The Young Ones (1982-1984)
Classic British 80’s sitcom that casts a large shadow over the modern British comedic scene. Brimming with offbeat anarchic energy, as well as featuring the colossal talents of Rik Mayall, Adrian Edmondson, Ben Elton and Alexei Sayle, the young ones’ scumbag college still accurately defines what it feels to live in squalid student housing.
Fresh Meat (2011- )
What makes this loveable, razor sharp TV comedy so successful is just how relatable and densely crafted each of the characters are. From JP, the arrogant yet hapless posh boy to the hard partying, yet secretly insecure Vod, Fresh meat paints a vibrant picture of the various colourful characters you will most likely meet in your time at university. Sam Bain, co-creator of the show, has been touting a film adaptation for some time, although no concrete plans have been made so far.
Animal House (1978)
Echoing what The young Ones did for British sitcom, the influence Animal House on US comedy, from American Pie to Old School, is undoubtable. Containing the boundless creativity of Harold Ramis, John Landis and the mythical comedic talent of John Belushi, Animal House was a huge commercial and success. Irresistibly funny and chaotic, Animal house perfectly encapsulates the madness of University life.
It is always hard to follow perfection, but Monsters University came painfully close. The scene where Mike Wazowski walks around the Monsters University Freshers fair with youthful vigour and abandon brings back nostalgic moments of my own tentative steps around Vanbrugh paradise. It feels strange to relate so strongly to an animated talking, green eye but Pixar always knows exactly the right chords to play in eschewing accessibility and empathy.
The Social Network (2010)
The story of Facebook, directed in true David Fincher style, captures the dark underbelly of Harvard campus all while set to a pulsating, driving soundtrack by Nine Inch Nails head honcho, Trent Reznor. The film gained a load of nominations at the 83rd academy awards, ultimately losing to the kings speech in both the best picture and best director characters Nobody guessed that the origin of Facebook, could be made so tense and absorbing, yet Fincher proved all the doubters wrong and came up with another film to add to his impressive filmography.
Based on a true story, 21 details the sordid world of counting cards by a group of intelligent MIT students, led by student Ben and their professor Micky Rosa, played by the indomitable Kevin Spacey. The brutalist 1960’s architecture of campus may be a far cry from the glitzy glamour of Las Vegas where most of the action in the film takes place, yet from the youthful vigour of the opening credits as Jim rides his bike onto campus to the adolescent dreamers anthem, Time to pretend by MGMT, to the lifeless seminar rooms where the group practice, 21 proves itself grounded enough to relate to us student folk. It may have been a critical failure of sorts on its release, but the film still offers a fun thrill ride, led by charming performances from the two leads, Jim Sturgess and Kate Bosworth.
Good Will Hunting (1997)
Strong and intelligent drama, featuring a tour de force performance from the legendary Robin Williams. Good Will Hunting, sees Matt Damon as the eponymous janitor, working at MIT, who also happens to be a genius and Robin Williams, as the psychologist who attempts to coax him out of his blue collar lifestyle and realise his full potential. Kudos to joint writers, Ben Affleck and Matt Damon who created an incredibly touching and multi-faceted screenplay that deservedly won them an academy award for best adapted screenplay.
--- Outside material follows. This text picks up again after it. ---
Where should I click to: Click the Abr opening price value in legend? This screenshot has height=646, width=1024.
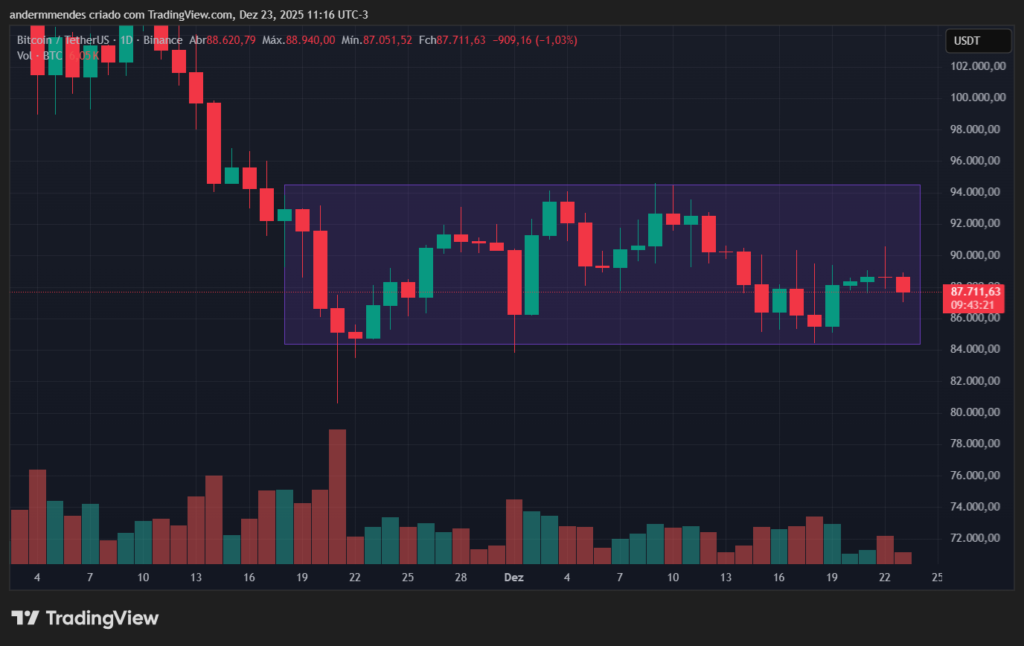click(x=230, y=40)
The premise may not be the most appetising, but Starter for Ten turns the ultimate test of student minds up and down the country – University Challenge – into a charming, typically British coming of age story. Featuring a plethora of young British talent, from Benedict Cumerbatch in a supporting role to leads James McAvoy and Alive Eve – Starter for Ten is a seamless example of just how good British film can be.
Community (2009- )
Much loved sitcom set in an American community college, sort of like the US version of a polytechnic. Quirky characters and popular references abound along with a career topping performance by Chevy Chase, as Community provides a modern update of the oft used US sitcom scenario of a group clashing friends, all while set in the relatable college seminar room.
A bold and wistfully romantic film, that touched the heartstrings of many all over the world and put British film firmly back on the map once again when it ran away at the Oscars in 1981. The film follows two outsiders, Eric Liddell and Harold Abrahams as they compete against each other at Cambridge University all the way to the 1924 Olympics in Paris.